Inês Amaral, investigadora em consumos mediáticos no digital da Universidade de Coimbra, atribui a rápida disseminação destas imagens falsas à iliteracia digital e ao imediatismo. “A partilha de conteúdo online e com que as pessoas se identificam é muito comum”, nota, sublinhando a importância do sentimento de pertença, no qual as pessoas que partilham sentem-se parte do fenómeno – neste caso, do avistamento de auroras boreais. São estes factores que também contribuem para a propagação de imagens que constroem narrativas falsas em toda a Europa, como a disseminação de falsas imagens de refugiados ou números falsos sobre a quantidade de pessoas em Portugal que recebe o rendimento social de inserção.

Há ainda a dificuldade de identificar que aquelas eram imagens criadas por inteligência artificial. “A legenda não é legível para a maioria das pessoas”, diz Inês Amaral, salientando que a maioria não sabe o que é “PromptCraft”, nem saberá que há imagens que podem ser criadas através de ferramentas online. “Muitas pessoas nem identificam as imagens que são montagens claras”, destaca.

Mesmo que os seguidores de Jorge Raposo saibam que o autor costuma partilhar imagens criadas com inteligência artificial, a partir do momento em que estas “fotografias” saem daquela bolha de amigos e seguidores, a sua disseminação é facilitada – pois já não é apenas na página de Jorge Phyttas-Raposo que é partilhada. O designer gráfico, que nem estava em Portugal, admite que nem todos sabem o que é “PromptCraft” e que este não é um termo conhecido, mas acrescenta que referir apenas inteligência artificial é redutor, dado o trabalho que implica aos próprios criadores. “Fiquei a saber que a maioria das pessoas não sabia o que o termo significa. Estavam à espera que descrevesse na imagem. Mas também não esperava chegar a tanta gente”, explica.
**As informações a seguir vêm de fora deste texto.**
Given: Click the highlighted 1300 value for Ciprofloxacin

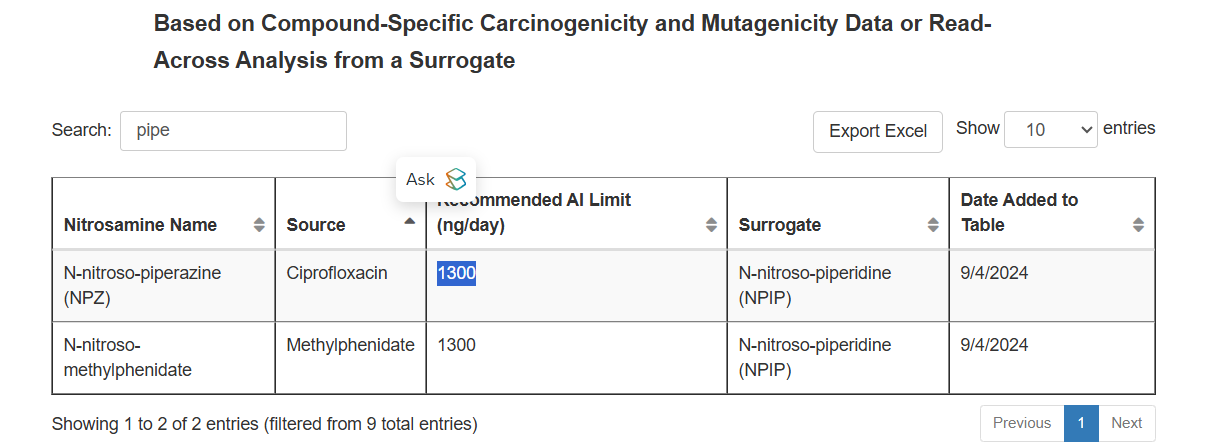Looking at the screenshot, I should (456, 273).
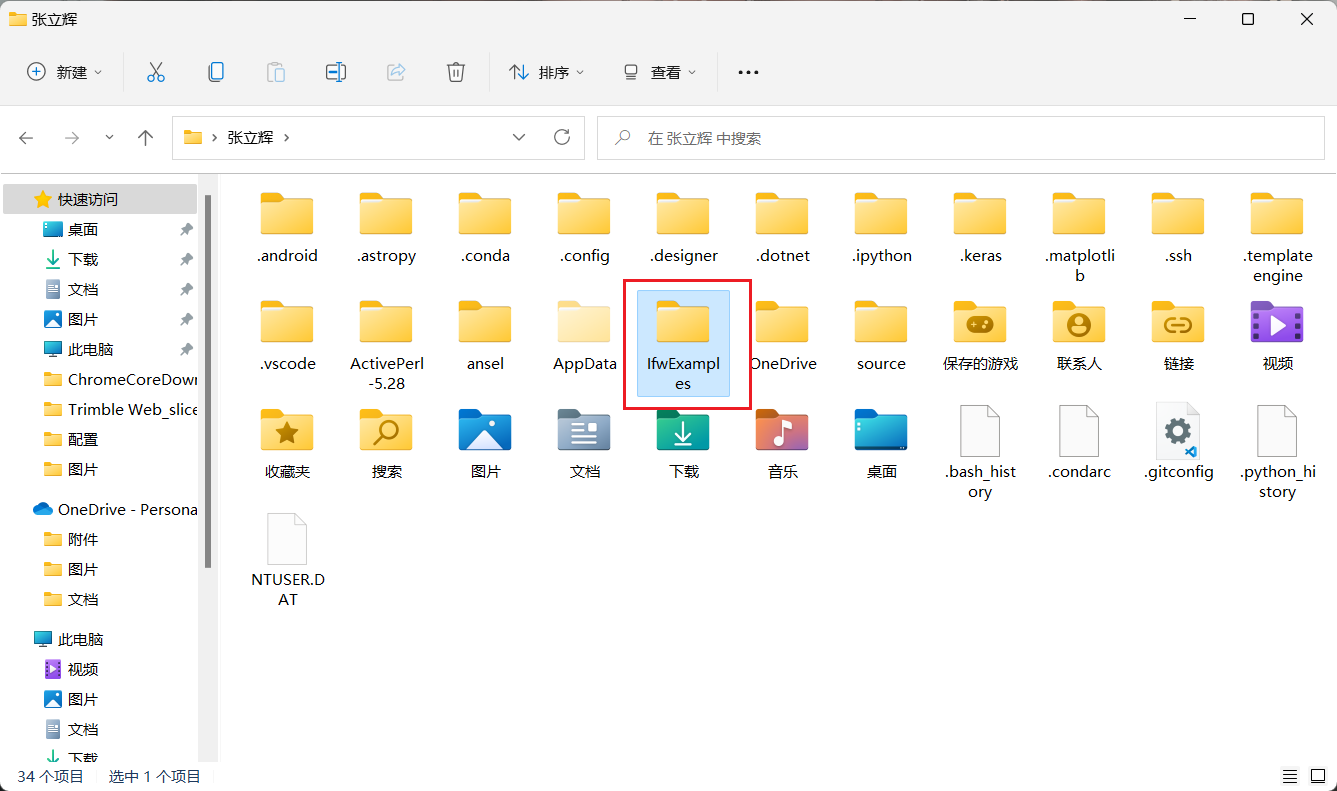Image resolution: width=1337 pixels, height=791 pixels.
Task: Click the Copy icon in toolbar
Action: pos(215,72)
Apesar disso nem é a primeira vez que acontece. Já criou por “brincadeira” imagens de cromeleques em Cinfães que foram aceites no Google Maps – e por lá ficaram durante quase um ano. Ora, não existem cromeleques em Cinfães, embora muitos tenham questionado e procurado.
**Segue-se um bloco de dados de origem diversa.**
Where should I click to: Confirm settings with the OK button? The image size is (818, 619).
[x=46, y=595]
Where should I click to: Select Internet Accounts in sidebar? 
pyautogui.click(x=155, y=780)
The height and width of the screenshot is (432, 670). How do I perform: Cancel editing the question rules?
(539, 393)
Ao contrário dos cromeleques em Cinfães, as auroras boreais existem, mas são raríssimas em Portugal, com poucos avistamentos no último século, por exemplo – há registos em 1938 e em 1957 nos jornais portugueses. O fenómeno é criado por uma tempestade electromagnética de grande intensidade devido à enorme actividade do Sol neste período (e que atingiu agora o seu pico). Nestes períodos de actividade, o Sol projecta matéria contra a atmosfera terrestre. A interacção entre essas partículas projectadas e o campo magnético da Terra (ou seja, entre electrões com enormes cargas energéticas e átomos como oxigénio ou nitrogénio) cria este espectáculo de luzes, sobretudo nas regiões polares, devido aos pólos magnéticos.